— TRY IT —
For this exercise, return all the data exactly as it stands.

— INFORMATION GIVEN —
=== Begin Enclosure ===

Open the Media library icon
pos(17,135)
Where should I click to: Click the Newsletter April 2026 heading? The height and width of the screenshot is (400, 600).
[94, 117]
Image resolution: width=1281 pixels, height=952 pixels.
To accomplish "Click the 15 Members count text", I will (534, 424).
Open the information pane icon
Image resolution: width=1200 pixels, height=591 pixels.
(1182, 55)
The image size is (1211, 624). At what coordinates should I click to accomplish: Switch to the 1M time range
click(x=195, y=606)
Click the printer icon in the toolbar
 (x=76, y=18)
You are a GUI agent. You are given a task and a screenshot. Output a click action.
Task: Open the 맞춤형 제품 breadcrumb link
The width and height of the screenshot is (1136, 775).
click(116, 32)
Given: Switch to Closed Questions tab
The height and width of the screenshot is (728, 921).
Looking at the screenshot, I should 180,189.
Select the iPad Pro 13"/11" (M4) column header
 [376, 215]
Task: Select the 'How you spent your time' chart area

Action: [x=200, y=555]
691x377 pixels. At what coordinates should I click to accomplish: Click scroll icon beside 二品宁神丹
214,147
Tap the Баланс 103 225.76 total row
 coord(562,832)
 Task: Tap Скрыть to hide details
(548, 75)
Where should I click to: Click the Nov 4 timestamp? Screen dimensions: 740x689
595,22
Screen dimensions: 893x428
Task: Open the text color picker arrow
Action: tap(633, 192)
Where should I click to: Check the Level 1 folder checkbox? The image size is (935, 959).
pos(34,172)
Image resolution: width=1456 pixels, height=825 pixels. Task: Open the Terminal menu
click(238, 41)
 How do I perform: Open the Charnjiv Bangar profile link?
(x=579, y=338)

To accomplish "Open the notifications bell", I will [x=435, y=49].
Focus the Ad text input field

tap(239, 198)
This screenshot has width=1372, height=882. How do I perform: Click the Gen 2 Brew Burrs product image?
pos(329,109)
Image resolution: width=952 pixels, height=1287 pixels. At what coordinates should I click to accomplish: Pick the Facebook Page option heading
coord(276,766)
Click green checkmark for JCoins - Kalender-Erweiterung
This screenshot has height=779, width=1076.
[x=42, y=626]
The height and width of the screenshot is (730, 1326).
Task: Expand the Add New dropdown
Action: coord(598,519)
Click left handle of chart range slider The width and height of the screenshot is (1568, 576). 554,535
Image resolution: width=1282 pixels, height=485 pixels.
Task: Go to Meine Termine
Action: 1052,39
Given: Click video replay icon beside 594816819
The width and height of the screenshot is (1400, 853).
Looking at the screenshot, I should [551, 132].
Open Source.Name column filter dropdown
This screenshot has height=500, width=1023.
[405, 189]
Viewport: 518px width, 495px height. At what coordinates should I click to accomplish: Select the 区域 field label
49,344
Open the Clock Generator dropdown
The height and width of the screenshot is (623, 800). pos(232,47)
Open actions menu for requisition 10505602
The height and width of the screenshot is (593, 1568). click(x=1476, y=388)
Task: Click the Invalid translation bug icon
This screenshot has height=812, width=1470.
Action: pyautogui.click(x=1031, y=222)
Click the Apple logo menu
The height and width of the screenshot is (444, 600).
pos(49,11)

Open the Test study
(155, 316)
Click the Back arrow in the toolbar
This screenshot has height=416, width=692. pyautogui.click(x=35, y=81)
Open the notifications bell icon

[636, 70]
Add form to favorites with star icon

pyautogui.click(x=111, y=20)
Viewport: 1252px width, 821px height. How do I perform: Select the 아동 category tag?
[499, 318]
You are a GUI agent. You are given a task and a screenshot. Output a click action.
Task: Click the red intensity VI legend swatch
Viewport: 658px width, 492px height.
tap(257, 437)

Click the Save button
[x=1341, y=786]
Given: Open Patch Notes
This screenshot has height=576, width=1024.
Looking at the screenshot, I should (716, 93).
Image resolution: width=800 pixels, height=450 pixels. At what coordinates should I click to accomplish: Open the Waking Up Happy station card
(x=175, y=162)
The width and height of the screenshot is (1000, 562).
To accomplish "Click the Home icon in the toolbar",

=== End Enclosure ===

— ANSWER TO THIS EXERCISE —
Open the Media library icon
pos(17,135)
Where should I click to: Click the Newsletter April 2026 heading? The height and width of the screenshot is (400, 600).
[94, 117]
Image resolution: width=1281 pixels, height=952 pixels.
To accomplish "Click the 15 Members count text", I will (534, 424).
Open the information pane icon
Image resolution: width=1200 pixels, height=591 pixels.
(1182, 55)
The image size is (1211, 624). At what coordinates should I click to accomplish: Switch to the 1M time range
click(x=195, y=606)
Click the printer icon in the toolbar
 (x=76, y=18)
You are a GUI agent. You are given a task and a screenshot. Output a click action.
Task: Open the 맞춤형 제품 breadcrumb link
The width and height of the screenshot is (1136, 775).
click(116, 32)
Given: Switch to Closed Questions tab
The height and width of the screenshot is (728, 921).
Looking at the screenshot, I should 180,189.
Select the iPad Pro 13"/11" (M4) column header
 [376, 215]
Task: Select the 'How you spent your time' chart area

Action: [x=200, y=555]
691x377 pixels. At what coordinates should I click to accomplish: Click scroll icon beside 二品宁神丹
214,147
Tap the Баланс 103 225.76 total row
 coord(562,832)
 Task: Tap Скрыть to hide details
(548, 75)
Where should I click to: Click the Nov 4 timestamp? Screen dimensions: 740x689
595,22
Screen dimensions: 893x428
Task: Open the text color picker arrow
Action: tap(633, 192)
Where should I click to: Check the Level 1 folder checkbox? The image size is (935, 959).
pos(34,172)
Image resolution: width=1456 pixels, height=825 pixels. Task: Open the Terminal menu
click(238, 41)
 How do I perform: Open the Charnjiv Bangar profile link?
(x=579, y=338)

To accomplish "Open the notifications bell", I will [x=435, y=49].
Focus the Ad text input field

tap(239, 198)
This screenshot has width=1372, height=882. How do I perform: Click the Gen 2 Brew Burrs product image?
pos(329,109)
Image resolution: width=952 pixels, height=1287 pixels. At what coordinates should I click to accomplish: Pick the Facebook Page option heading
coord(276,766)
Click green checkmark for JCoins - Kalender-Erweiterung
This screenshot has height=779, width=1076.
[x=42, y=626]
The height and width of the screenshot is (730, 1326).
Task: Expand the Add New dropdown
Action: coord(598,519)
Click left handle of chart range slider The width and height of the screenshot is (1568, 576). 554,535
Image resolution: width=1282 pixels, height=485 pixels.
Task: Go to Meine Termine
Action: 1052,39
Given: Click video replay icon beside 594816819
The width and height of the screenshot is (1400, 853).
Looking at the screenshot, I should [551, 132].
Open Source.Name column filter dropdown
This screenshot has height=500, width=1023.
[405, 189]
Viewport: 518px width, 495px height. At what coordinates should I click to accomplish: Select the 区域 field label
49,344
Open the Clock Generator dropdown
The height and width of the screenshot is (623, 800). pos(232,47)
Open actions menu for requisition 10505602
The height and width of the screenshot is (593, 1568). click(x=1476, y=388)
Task: Click the Invalid translation bug icon
This screenshot has height=812, width=1470.
Action: pyautogui.click(x=1031, y=222)
Click the Apple logo menu
The height and width of the screenshot is (444, 600).
pos(49,11)

Open the Test study
(155, 316)
Click the Back arrow in the toolbar
This screenshot has height=416, width=692. pyautogui.click(x=35, y=81)
Open the notifications bell icon

[636, 70]
Add form to favorites with star icon

pyautogui.click(x=111, y=20)
Viewport: 1252px width, 821px height. How do I perform: Select the 아동 category tag?
[499, 318]
You are a GUI agent. You are given a task and a screenshot. Output a click action.
Task: Click the red intensity VI legend swatch
Viewport: 658px width, 492px height.
tap(257, 437)

Click the Save button
[x=1341, y=786]
Given: Open Patch Notes
This screenshot has height=576, width=1024.
Looking at the screenshot, I should (716, 93).
Image resolution: width=800 pixels, height=450 pixels. At what coordinates should I click to accomplish: Open the Waking Up Happy station card
(x=175, y=162)
The width and height of the screenshot is (1000, 562).
To accomplish "Click the Home icon in the toolbar",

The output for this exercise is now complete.